---------- DATA FOR REVIEW

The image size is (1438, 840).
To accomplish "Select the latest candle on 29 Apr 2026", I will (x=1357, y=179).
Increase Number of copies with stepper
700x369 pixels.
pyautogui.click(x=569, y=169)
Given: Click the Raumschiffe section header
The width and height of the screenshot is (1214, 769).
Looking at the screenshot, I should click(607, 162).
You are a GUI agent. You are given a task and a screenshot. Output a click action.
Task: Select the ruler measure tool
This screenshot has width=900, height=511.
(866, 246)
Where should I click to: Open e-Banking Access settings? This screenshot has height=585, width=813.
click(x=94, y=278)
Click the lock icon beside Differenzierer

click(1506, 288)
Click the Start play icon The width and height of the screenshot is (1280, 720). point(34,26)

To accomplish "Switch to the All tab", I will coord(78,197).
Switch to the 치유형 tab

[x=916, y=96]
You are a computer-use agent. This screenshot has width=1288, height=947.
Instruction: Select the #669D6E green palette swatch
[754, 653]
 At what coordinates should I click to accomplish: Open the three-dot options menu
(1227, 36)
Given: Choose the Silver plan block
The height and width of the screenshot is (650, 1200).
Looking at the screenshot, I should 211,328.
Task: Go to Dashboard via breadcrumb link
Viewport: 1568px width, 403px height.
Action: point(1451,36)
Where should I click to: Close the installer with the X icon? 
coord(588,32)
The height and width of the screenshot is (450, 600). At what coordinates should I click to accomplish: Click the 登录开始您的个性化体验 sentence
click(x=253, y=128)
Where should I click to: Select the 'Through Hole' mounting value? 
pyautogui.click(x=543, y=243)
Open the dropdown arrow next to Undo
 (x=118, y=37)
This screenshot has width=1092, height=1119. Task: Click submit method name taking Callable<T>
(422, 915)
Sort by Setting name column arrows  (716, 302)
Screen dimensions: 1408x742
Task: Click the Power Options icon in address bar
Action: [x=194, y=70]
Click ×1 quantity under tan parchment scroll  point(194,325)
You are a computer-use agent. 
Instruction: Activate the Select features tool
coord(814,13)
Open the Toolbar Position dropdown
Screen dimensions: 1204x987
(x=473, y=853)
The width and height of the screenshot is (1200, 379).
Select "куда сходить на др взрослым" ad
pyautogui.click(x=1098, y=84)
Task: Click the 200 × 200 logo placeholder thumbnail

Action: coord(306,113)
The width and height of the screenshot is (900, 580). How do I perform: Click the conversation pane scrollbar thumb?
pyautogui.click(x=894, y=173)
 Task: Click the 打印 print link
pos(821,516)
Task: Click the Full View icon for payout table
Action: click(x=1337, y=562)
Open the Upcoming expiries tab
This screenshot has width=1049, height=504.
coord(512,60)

--------------------

*GOAL OF THE EXERCISE:* As you read the records above, find each line that contains "computer" and copy it.

*WRITTEN RESPONSE:*
You are a computer-use agent. This screenshot has width=1288, height=947.
You are a computer-use agent. 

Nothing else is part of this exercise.